25 buts pour Paul Byron: non
Parlant de pourcentage d'efficacité... Byron est deuxième dans la LNH avec un taux de succès de 23,1 % sur ses tirs. Il a toutefois toujours été supérieur à la moyenne à ce chapitre, une situation sans doute attribuable au nombre d'échappées qu'il obtient. Il sera tout de même difficile pour ce patineur hors pair de maintenir le rythme imposé par ses 12 buts en 40 matchs. Mais pour un joueur réclamé au ballottage, qui touche à peine 1 million $ par saison, le rapport qualité-prix serait excellent avec une récolte de 20 buts.
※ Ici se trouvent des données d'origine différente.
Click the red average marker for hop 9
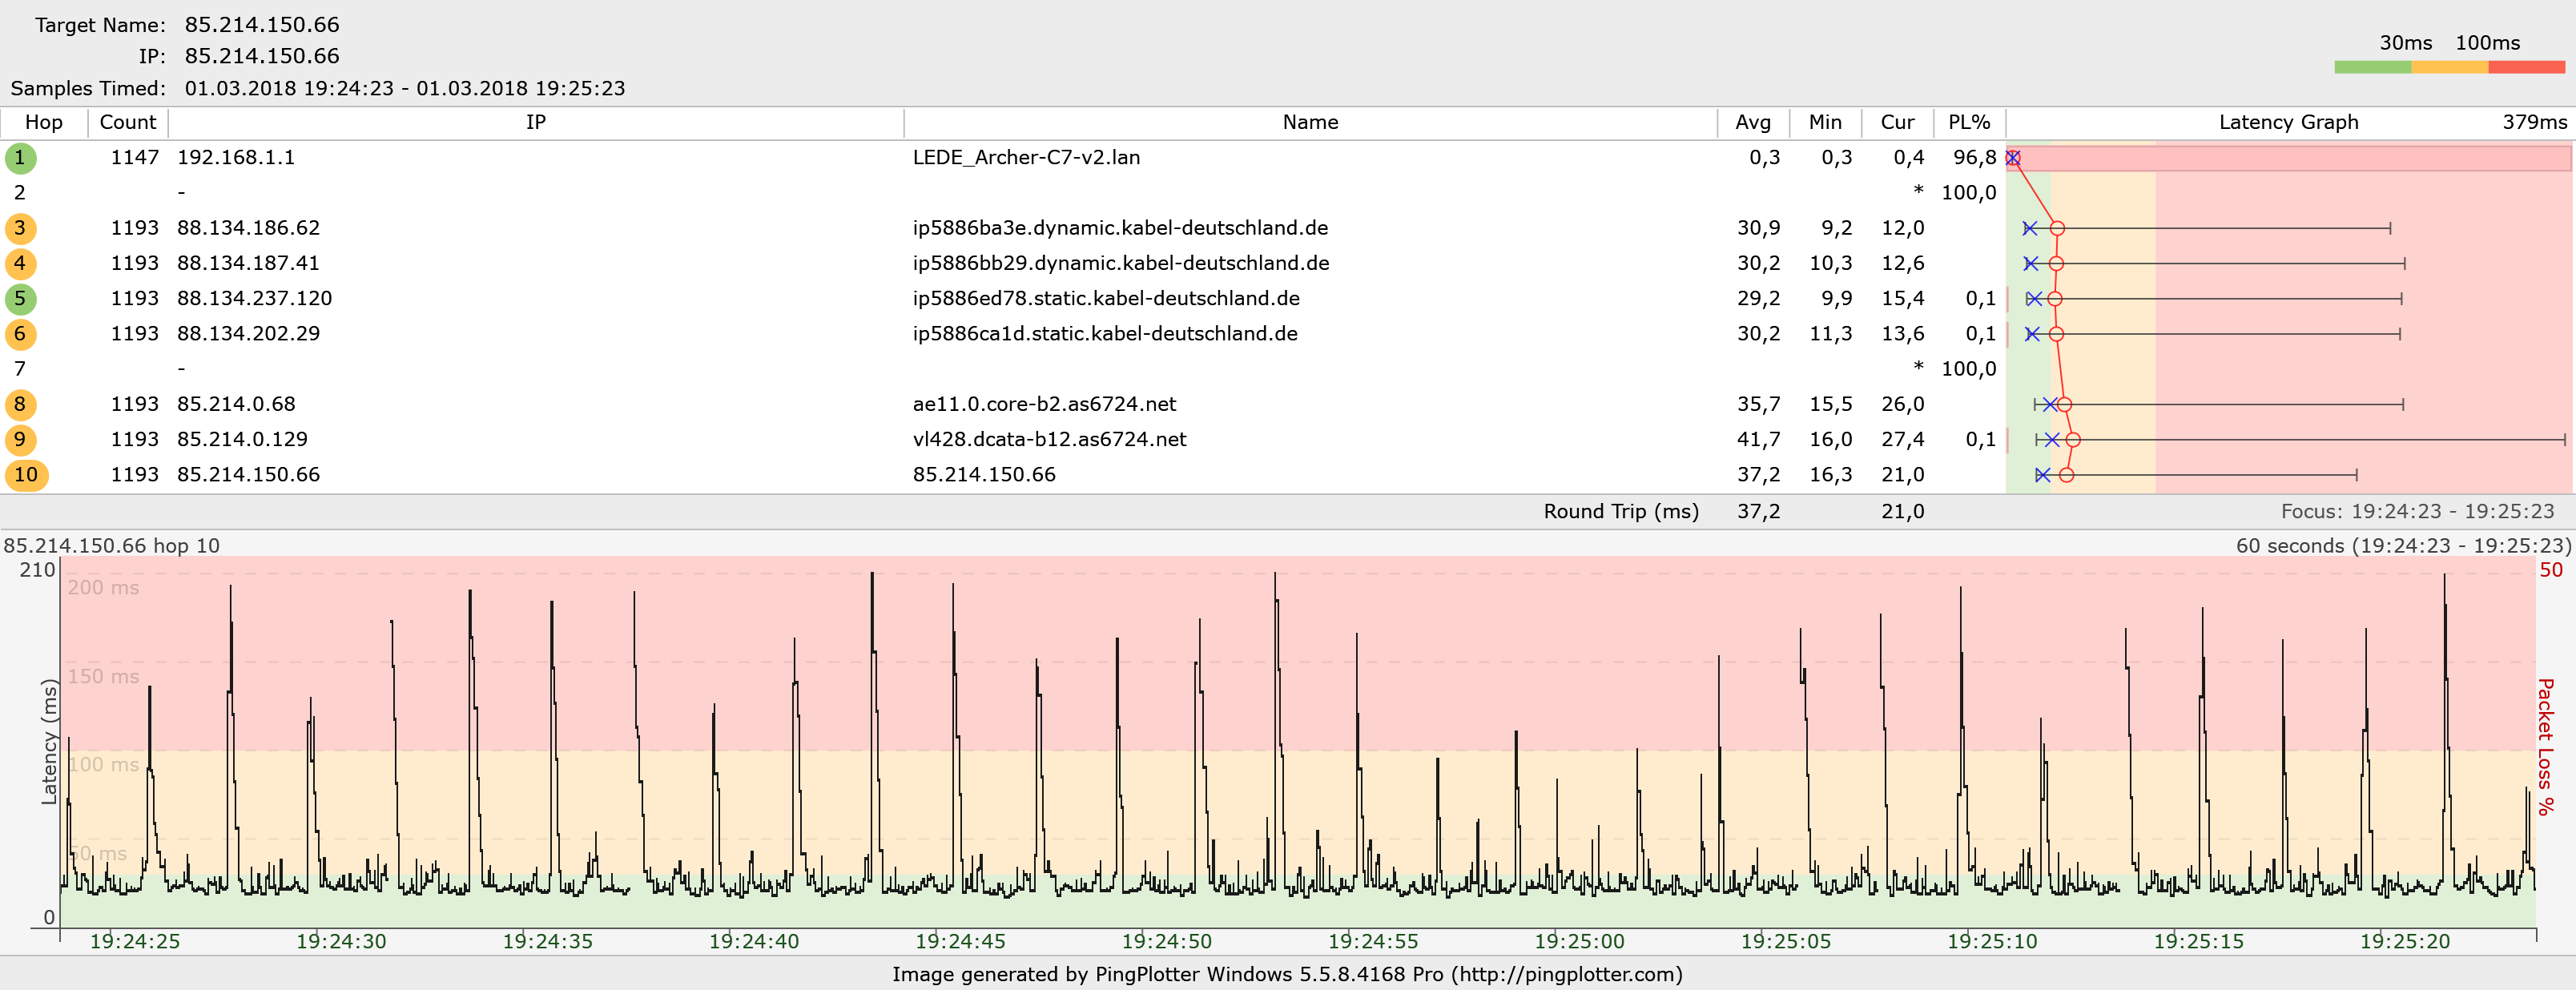 (x=2073, y=440)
112 points pour le Canadien: oui
Avec le long voyage des Fêtes, le CH est revenu à l'équilibre (21 matchs à domicile, 20 à l'étranger). L'équipe a brillamment joué au cours de ce périple, de loin le plus éprouvant de la saison. Le voyage en Californie est aussi chose du passé, tout comme les arrêts à Chicago et St. Louis, des matchs jamais faciles. Avec le retour prochain de Markov, d'Alex Galchenyuk et d'Andrew Shaw, le CH devrait être en mesure de maintenir la cadence en deuxième moitié. Une récolte de 112 points représenterait un sommet d'équipe depuis l'instauration des tirs de barrage.
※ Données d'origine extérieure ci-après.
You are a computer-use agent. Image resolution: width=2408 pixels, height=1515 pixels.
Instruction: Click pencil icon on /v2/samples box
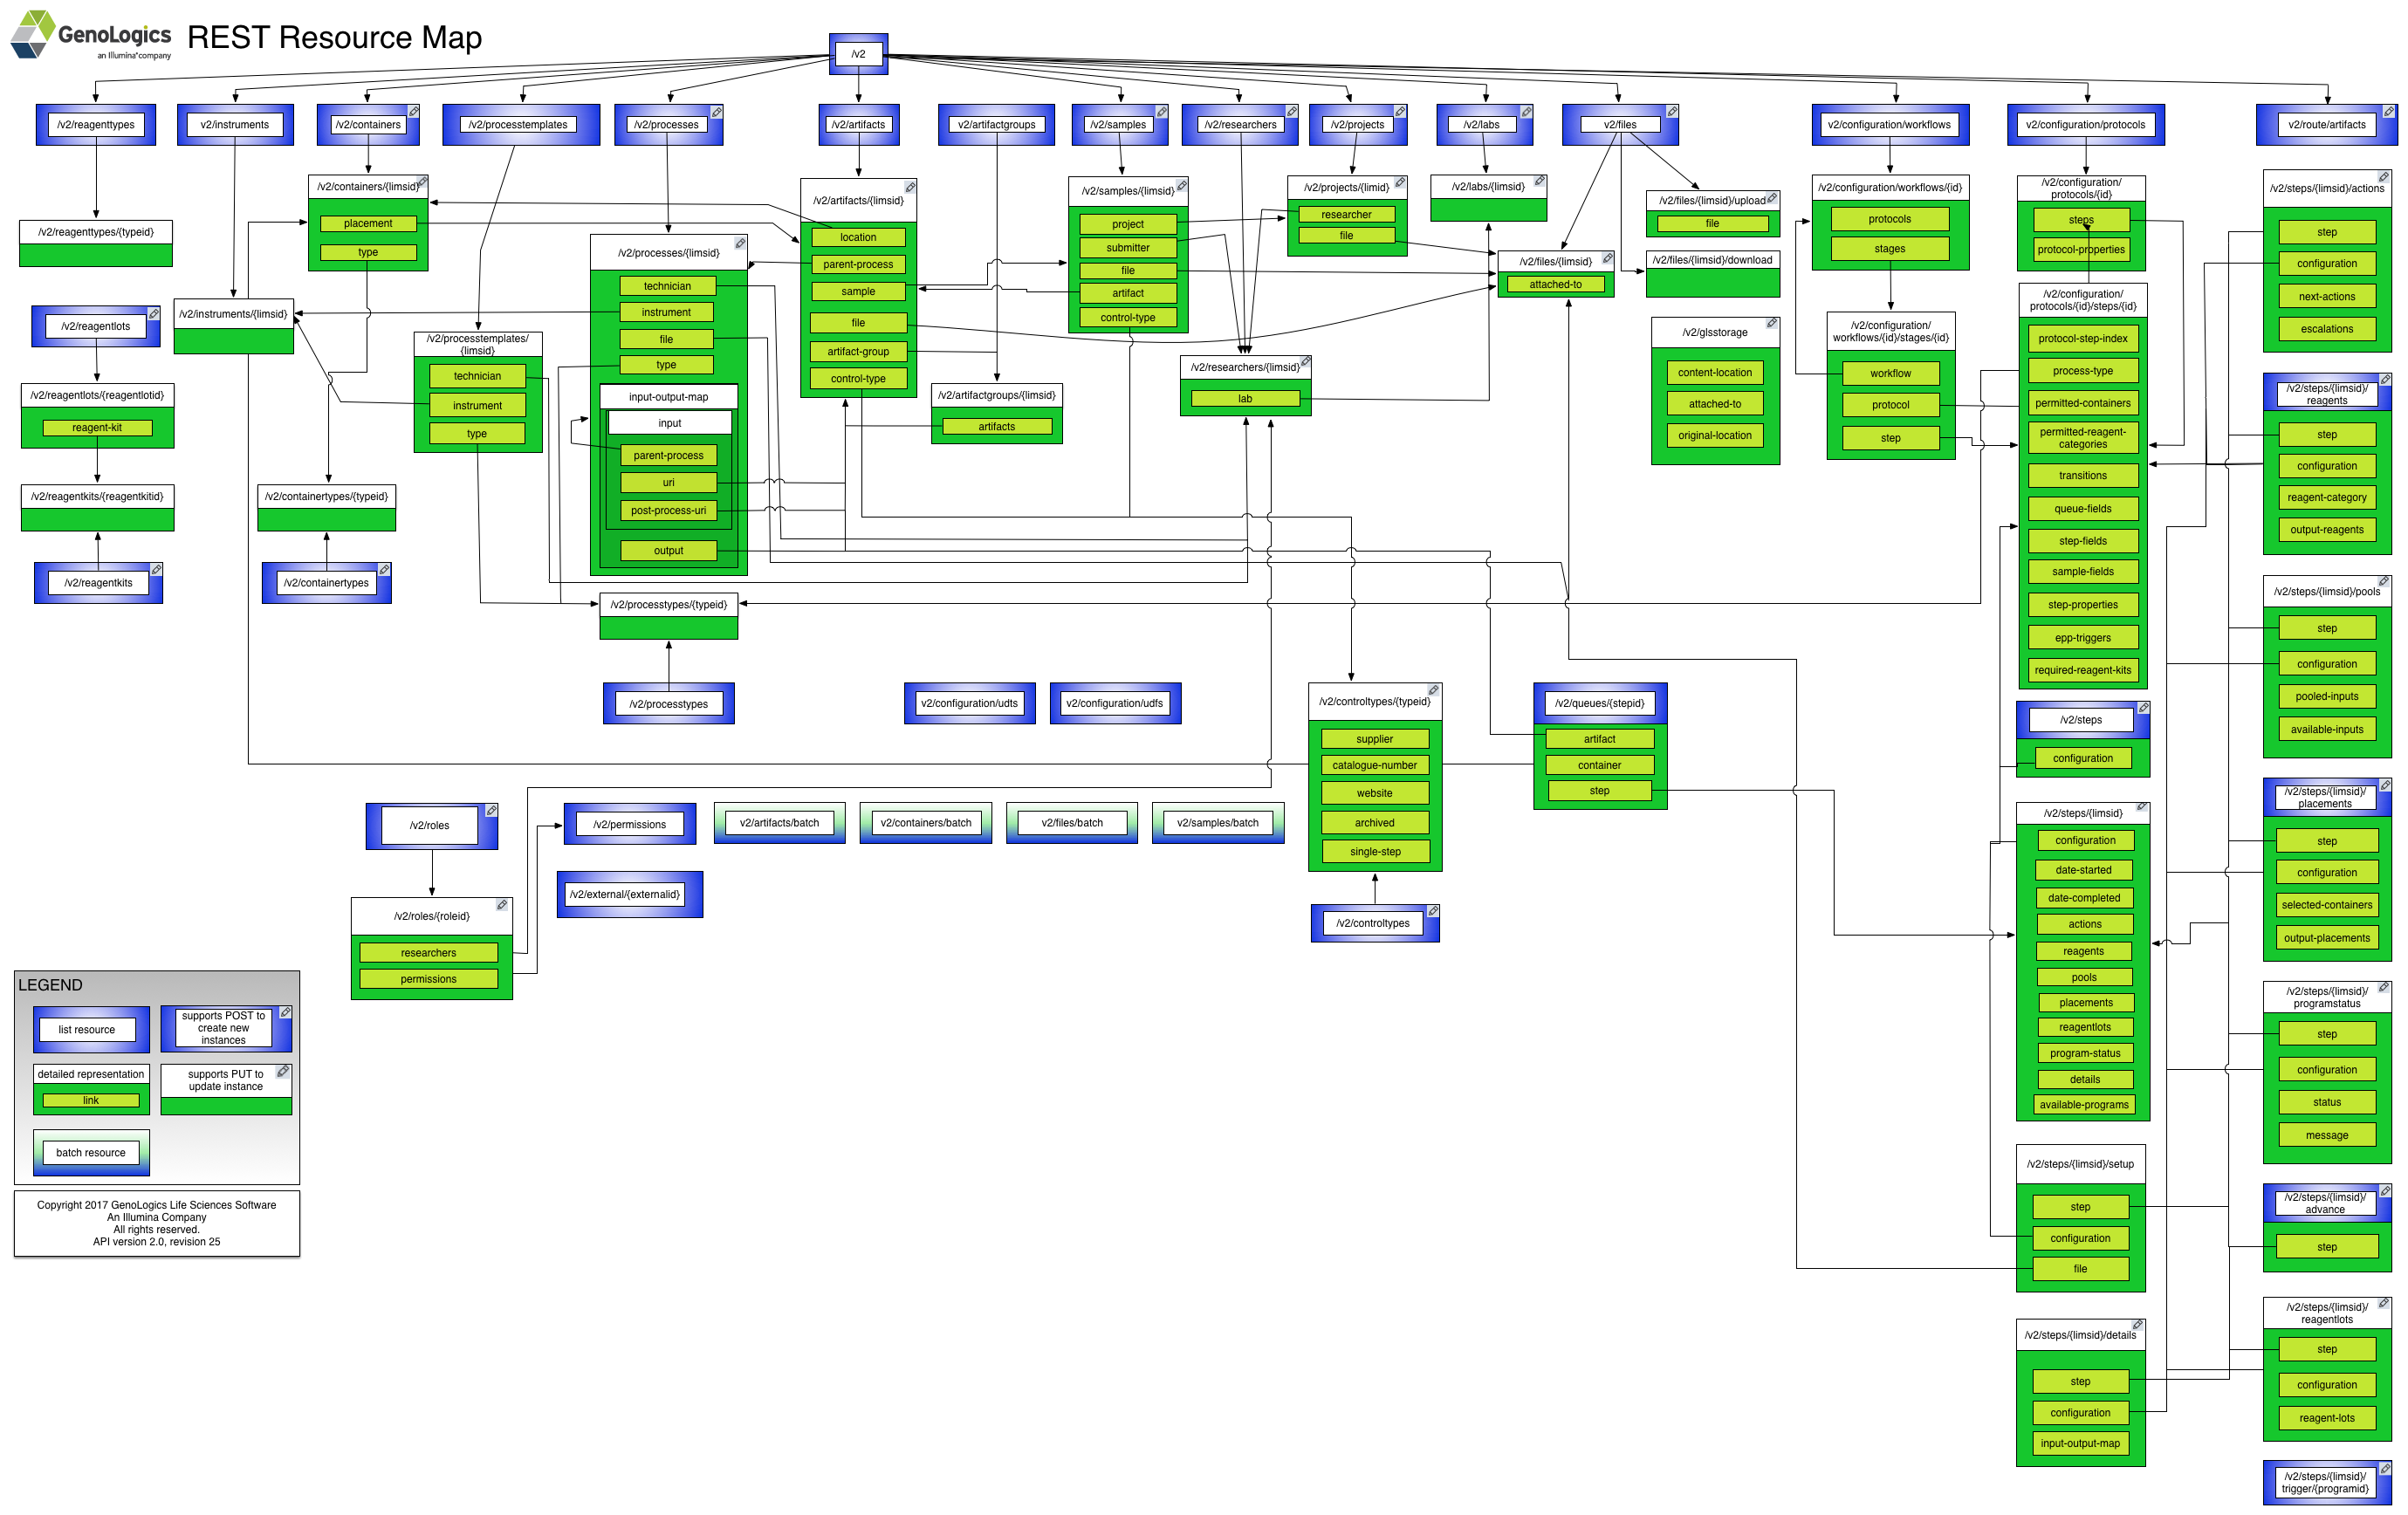(1161, 112)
Pas de retour au jeu à Winnipeg
Alex Galchenyuk, Andrei Markov et Andrew Shaw ont beau s'approcher d'un retour au jeu, ils n'ont pas accompagné leurs coéquipiers dans l'avion, mardi. Le Canadien a annoncé qu'aucun des blessés ne faisait le voyage qui amènera l'équipe à Winnipeg et au Minnesota pour une série de deux matchs en deux soirs. Les joueurs bénéficiaient d'un congé d'entraînement, mardi, au lendemain d'une défaite de 4-1 aux mains des Capitals, et devraient tenir un court exercice sur glace mercredi matin. Ce sera vraisemblablement le seul entraînement du voyage, puisque l'équipe a systématiquement congé le deuxième matin d'une série de deux matchs en 24 heures cette saison. Les éclopés poursuivront donc leur réadaptation à Montréal en attendant le retour de l'équipe. Le prochain match à domicile aura lieu samedi, contre les Rangers de New York. Outre Galchenyuk, Markov et Shaw, on retrouve aussi Brendan Gallagher, David Desharnais et Greg Pateryn sur la liste des blessés.